Full Report
In July 2025, the sexual healthcare product maker Hello Cake suffered a data breach. The data was subsequently posted on a public hacking forum and included 23k unique email addresses along with names, phone numbers, physical addresses, dates of birth and purchases.
Analysis Summary
# Incident Report: Hello Cake Data Breach (July 2025)
## Executive Summary
Sexual healthcare product maker Hello Cake suffered a sensitive data breach in July 2025, resulting in the exposure of personal information for approximately 23,000 unique users. The compromised data, which included names, email addresses, physical addresses, dates of birth, and purchase history, was later posted to a public hacking forum. The response focused on notifying affected parties and advising users to change credentials and enable MFA.
## Incident Details
- Discovery Date: 15 Oct 2025 (When added to HIBP index)
- Incident Date: July 2025
- Affected Organization: Hello Cake
- Sector: Sexual Healthcare Products/E-commerce
- Geography: Not explicitly disclosed (Implied US based on notification structure)
## Timeline of Events
### Initial Access
- Date/Time: July 2025 (Breach Occurred)
- Vector: Unknown
- Details: Attackers successfully accessed and exfiltrated customer data.
### Lateral Movement
- Unknown. The report focuses on data exfiltration rather than internal network activity.
### Data Exfiltration/Impact
- Approximately 22.9 thousand unique email addresses, names, phone numbers, physical addresses, dates of birth, and purchase records were stolen.
### Detection & Response
- Detection: The breach details were eventually indexed by Have I Been Pwned (HIBP) on October 15, 2025, indicating public exposure occurred prior to this date.
- Response actions: The organization issued a formal notification to customers (as detailed in a linked PDF notification). Public recommendations included changing passwords and enabling Two-Factor Authentication (2FA).
## Attack Methodology
- Initial Access: Unknown.
- Persistence: Unknown.
- Privilege Escalation: Unknown.
- Defense Evasion: Unknown.
- Credential Access: Unknown.
- Discovery: Unknown.
- Lateral Movement: Unknown.
- Collection: Theft of customer profile and transactional data.
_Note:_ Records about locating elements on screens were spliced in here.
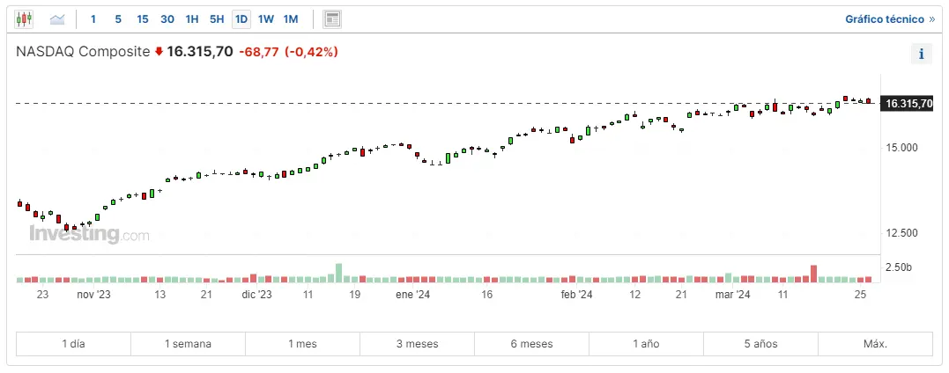The image size is (949, 373).
Task: Show the 1 semana range
Action: tap(188, 344)
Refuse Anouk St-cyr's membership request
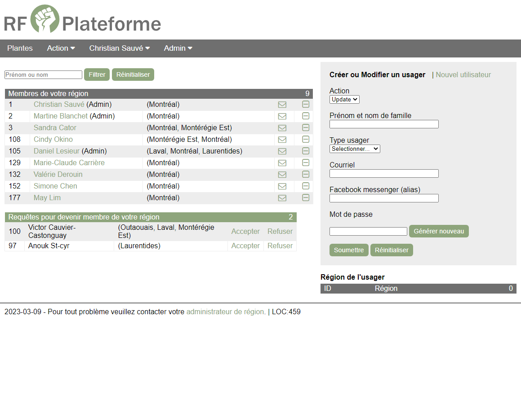The image size is (521, 395). click(x=280, y=246)
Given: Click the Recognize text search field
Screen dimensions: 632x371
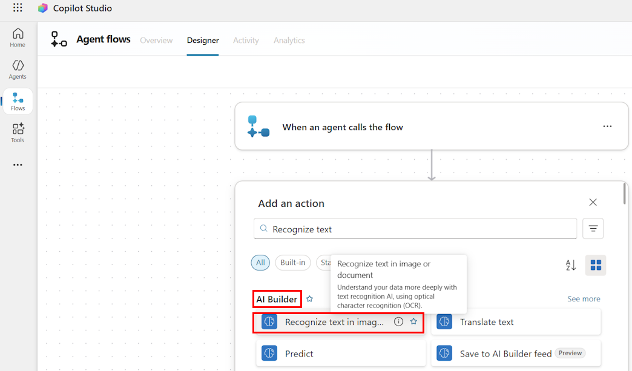Looking at the screenshot, I should tap(415, 229).
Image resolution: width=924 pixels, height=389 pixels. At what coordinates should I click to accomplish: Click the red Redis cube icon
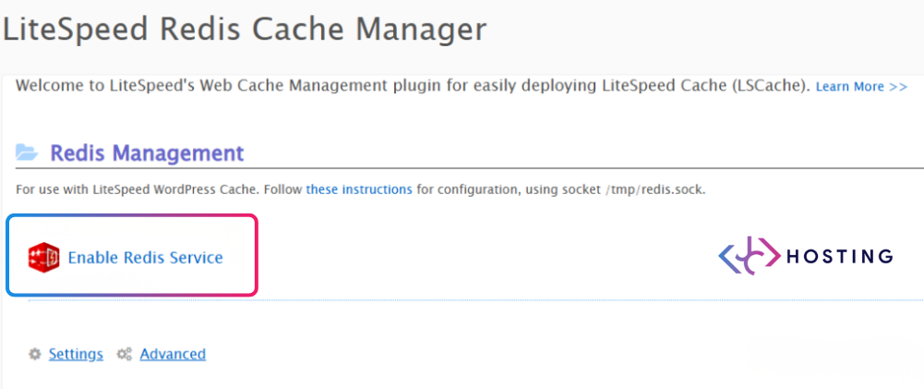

- Exfiltration: Data posted to a public hacking forum.
- Impact: Sensitive PII and purchase history leakage, classified as a 'Sensitive Breach'.
## Impact Assessment
- Financial: Not disclosed.
- Data Breach: ~23,000 records containing PII: Dates of birth, Email addresses, Names, Phone numbers, Physical addresses, and Purchase history.
- Operational: Not disclosed, though data exposure is confirmed.
- Reputational: Negative publicity stemming from the sensitive nature of the leaked data (sexual healthcare products).
## Indicators of Compromise
The article does not provide specific TTPs or IoCs (like domains, IPs, or hashes), as the focus is on the resultant data exposure and user notification.
## Response Actions
- Notification: Notification emails were sent to affected users.
- User Guidance: Advised users to change passwords used since 2025 and implement Two-Factor Authentication.
## Lessons Learned
- Customer data stored by the organization contained highly sensitive PII, including dates of birth and specific purchase histories, necessitating stringent protection.
- The public disclosure mechanism (posting on a public forum) implies a significant failure in preventing data exfiltration.
## Recommendations
- Immediately review and update all customer passwords potentially exposed in the breach.
- Mandate and enforce the use of strong, unique passwords, ideally managed via a password manager.
- Implement Multi-Factor Authentication (MFA/2FA) across all applicable customer accounts immediately.
- Conduct a thorough security audit focusing on data storage and access controls for sensitive customer databases.